▸ Tasks for this exercise
a. In the Descartes passage, what is human wisdom compared to in the quoted line, to show that it stays the same whatever its subject?
b. In the Descartes passage, condense the paragraph beginning "Descartes wants to strengthen common sense" into a short bulleted list that keeps its main points.
c. Continue the Descartes passage on the reign of specialists, picking up after its final sentence.

------ Page text

In short, Descartes is critiquing what we can refer to as a ‘reign of specialists’, where each specialist has his own little sub-domain, and no one is allowed to cross domains. The imperative is to stay in your lane. And when something in life occurs which does not pertain to your chosen domain of specialization, the imperative is to not think for yourself, but to listen to the expert of this specific domain.
Descartes continues:
“Distinguishing the sciences by the differences in their objects, they think that each science should be studied separately, without regard to any of the others. But here they are surely mistaken. For the sciences as a whole are nothing other than human wisdom, which always remains one and the same, however different the subjects to which it is applied, it being no more altered by them than sunlight is by the variety of the things it shines on. Hence, there is no need to impose any restrictions on our mental powers; for the knowledge of one truth does not, like skill in one art, hinder us from discovering another; on the contrary it helps us.” (Rules for the Direction of the Mind, Rule One)
Descartes wants to strengthen common sense, thought, so that we are ready to deal with whatever it is that might come our way. This is to protect from the dangers of specialization. The specialist is hyper-prepared for the things that pertain to his domain of specialization, but concerning every other question that life throws at him, he is completely unprepared. And thus, he will have to rely on other experts.
Descartes saw where this was going, and hence the importance of rule 1, which is an explanation of this idea we find here in the title of the Search for Truth. We must think by way of our natural light, to determine “what opinions a honest man should hold on any matter that may occupy his thought.”

------------
------ Given information

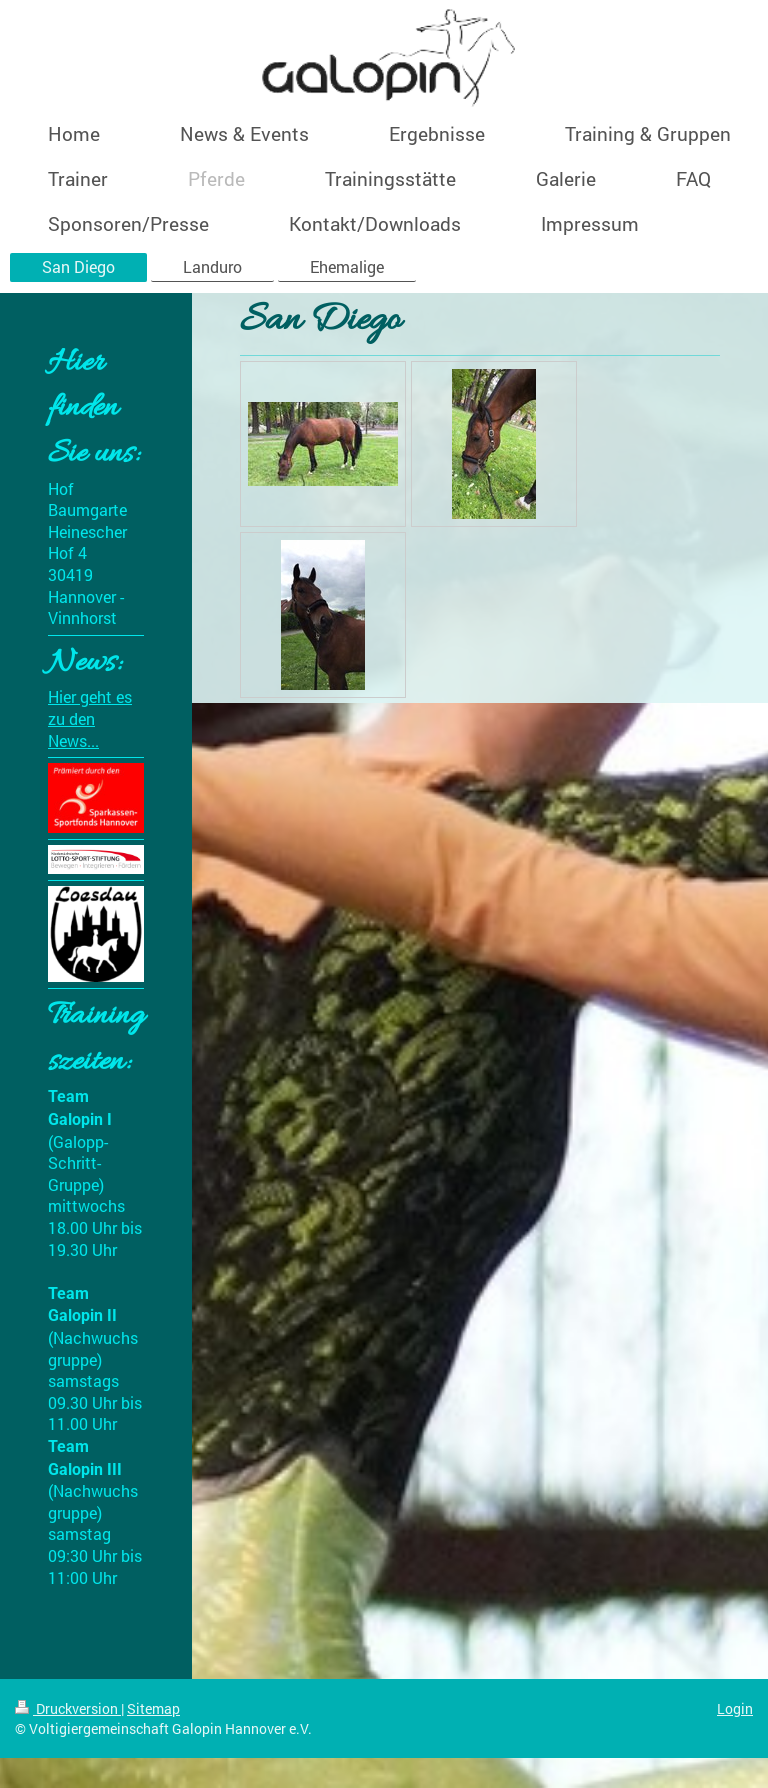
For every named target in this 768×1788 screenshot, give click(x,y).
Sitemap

------------

▸ Task responses
a. Sunlight, which is no more altered by the variety of things it shines on.

b.
- Descartes aims to strengthen common sense so that we can handle whatever comes our way.
- This guards against the dangers of specialization.
- The specialist is well prepared within his own domain but completely unprepared for every other question life raises.
- As a result, he must rely on other experts.

c.
As we said, Descartes’ problem is that he sees that the most knowledgeable people know the least of all. In terms of the problem of specialization, those who know the most about one thing, have come to know the least in general. It is as if the sciences and philosophy are confronted with this problem; ‘how to find the truth amongst this enormous complexity that the world offers?’ And they have sort of given up, and say exhausted; if I can’t grasp the truth anyway, I might as wel just specialize in one specific area, at least in this way I will have a better chance of finding some truth.’ Descartes senses the weakness in this attitude, and he refuses to specialize. He will go on, he will find the truth. He will not give up.
As a later Cartesian will say:
“Where I am, I don’t know, I’ll never know, in the silence you don’t know, you must go on, I can’t go on, I’ll go on.” (Samuel Beckett, The Unnamable, 407)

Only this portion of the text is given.